What really impresses me is the SyncML work. That news is one of the most impressive things I have heard on calendaring in a while. I have been waiting for Apple to go this route for their iSync for the last couple revisions and I thought they would be the leaders on this syncing standards front. Yahoo! seems to understand the needs today and the future, which is one of the things that has impressed me about Yahoo! in the last year or two (they really get it, possibly better than any other large web company, yes I am considering Google too). If you want more info on Yahoo! and using SyncML Russ has the following post on Yahoo! Mobile Services: SyncML and More. I am still not sure why the marketing people left out calendaring. [/Update]

<ignore>Of all the things to leave out.</ignore> The calendar is one of two pieces of essential social data that people complain constantly that they do not have access to, or did not sync properly (the other is contact info). A large part of our social communication is about the "next". It could be the next call, the next meeting, the next lunch, the next... you fill-in the blank. Social is not completely about the now, it is about the future too. Not having a component to connect in the future and to ensure proper planning it is only a partial social tool.

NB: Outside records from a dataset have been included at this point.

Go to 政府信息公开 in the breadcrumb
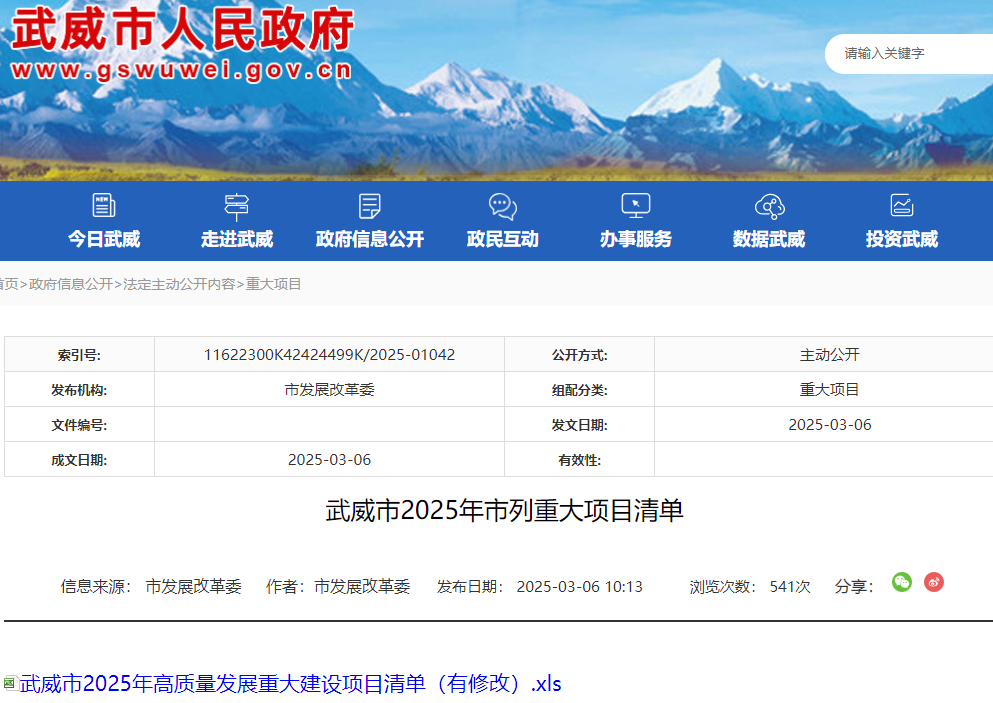 coord(71,284)
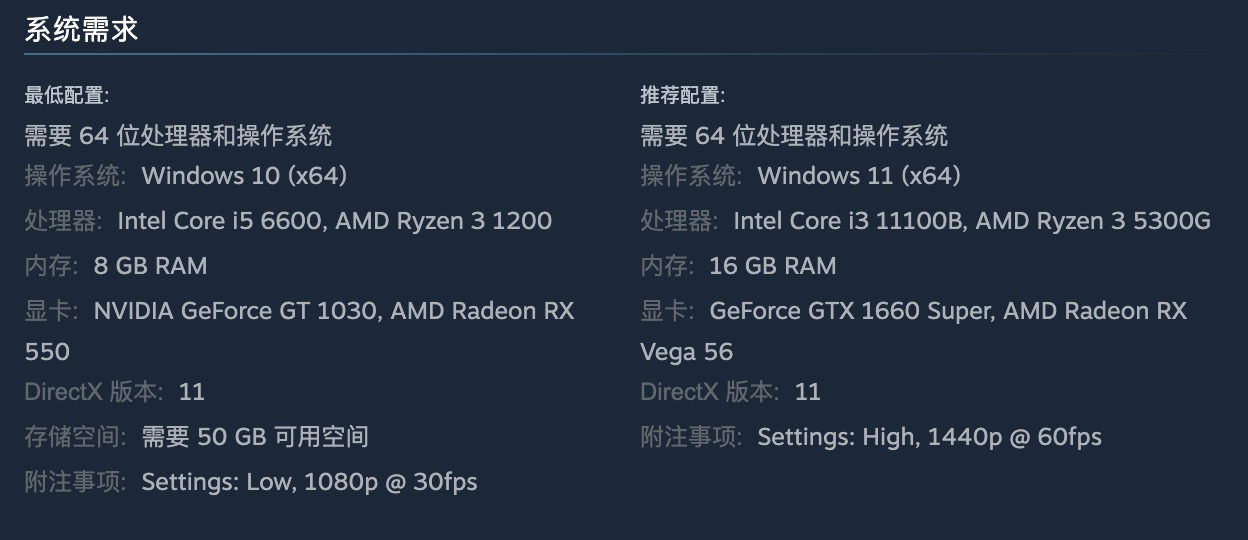Click the recommended 需要 64 位处理器和操作系统 line
Image resolution: width=1248 pixels, height=540 pixels.
794,135
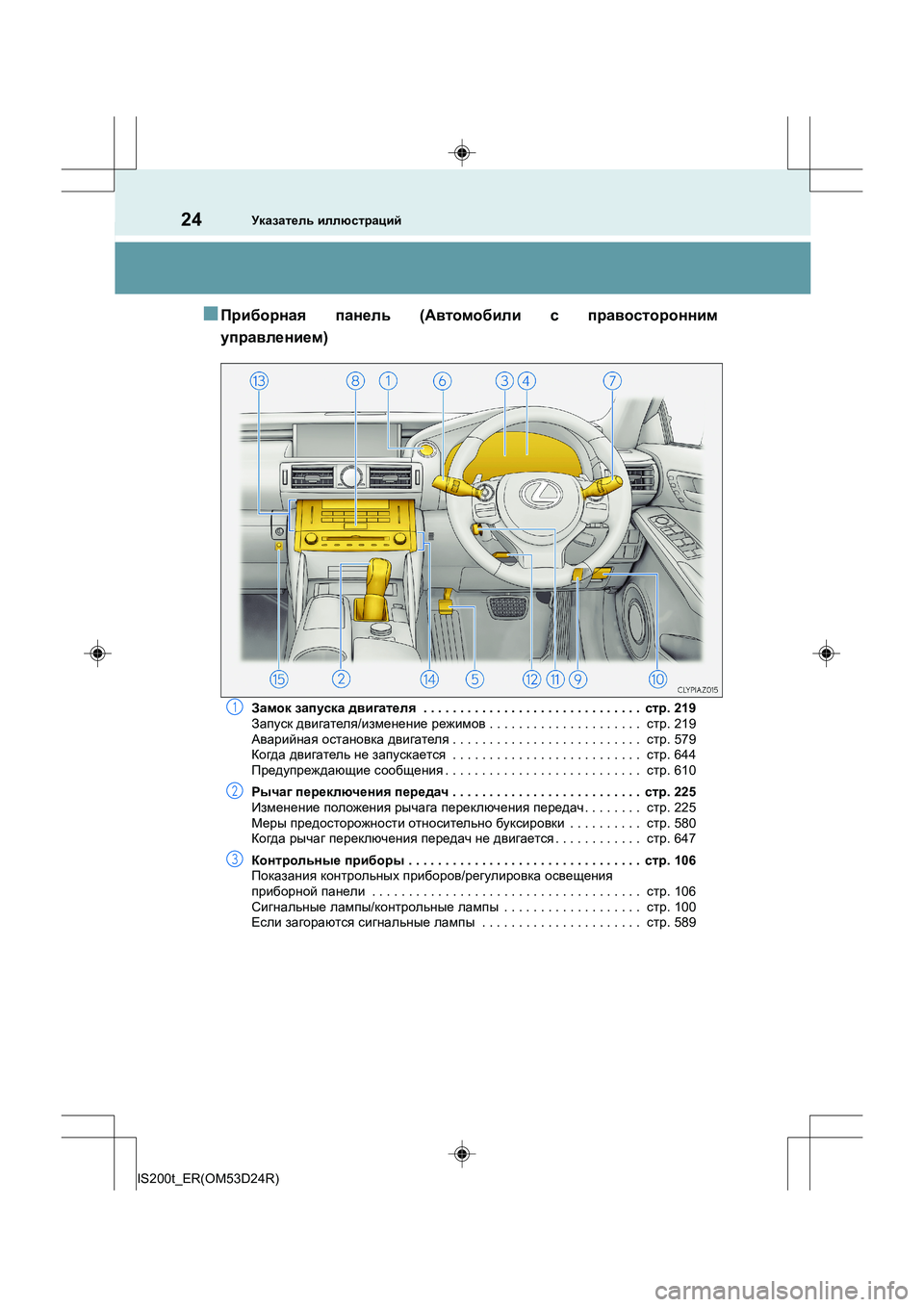Click callout number 13 in the diagram
Viewport: 924px width, 1307px height.
[258, 381]

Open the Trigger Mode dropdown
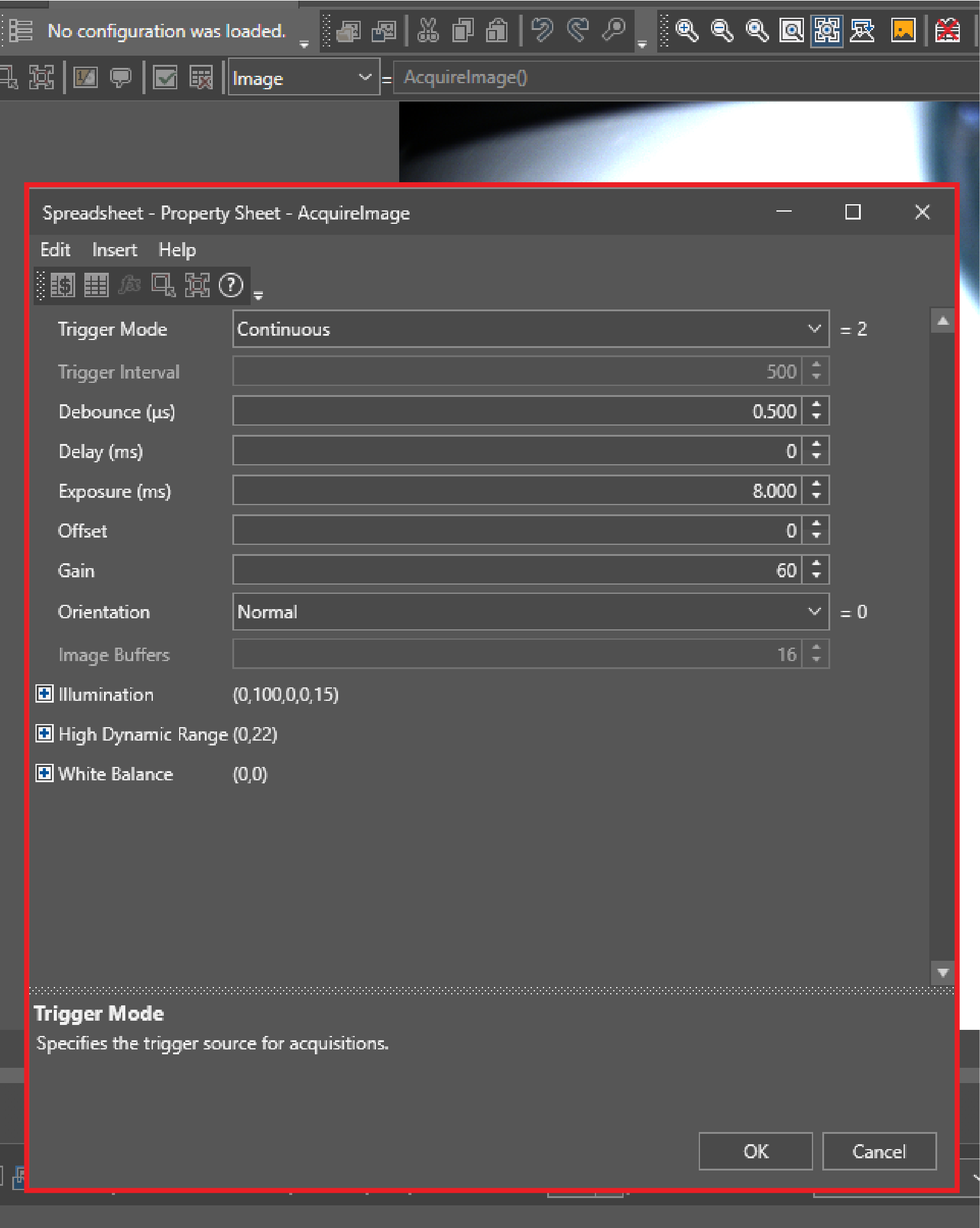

One of my pet peeves the last four years, or so I have been working with the Model of Attraction and the Personal InfoCloud (your information you are interested, that you have attracted to your device, becomes attracted to you and moves across your devices so it is at your ready call when you want it and need it) is constant access to one's own information, which means whether you have connectivity or not and is available on the device you have with you (it must be device and platform agnostic). Yahoo! seems to get this all but for that one important bit.

In the past year Yahoo! purchased a company that provides event information (Upcoming), which could tie wonderfully into a calendar (either as events you are attending or potential events). Yahoo! also recently announced connecting Tivo and your Yahoo! calendar. We know they get the importance of the calendar. Where oh where is it? [Update] It is actually there just not advertised.[/Update]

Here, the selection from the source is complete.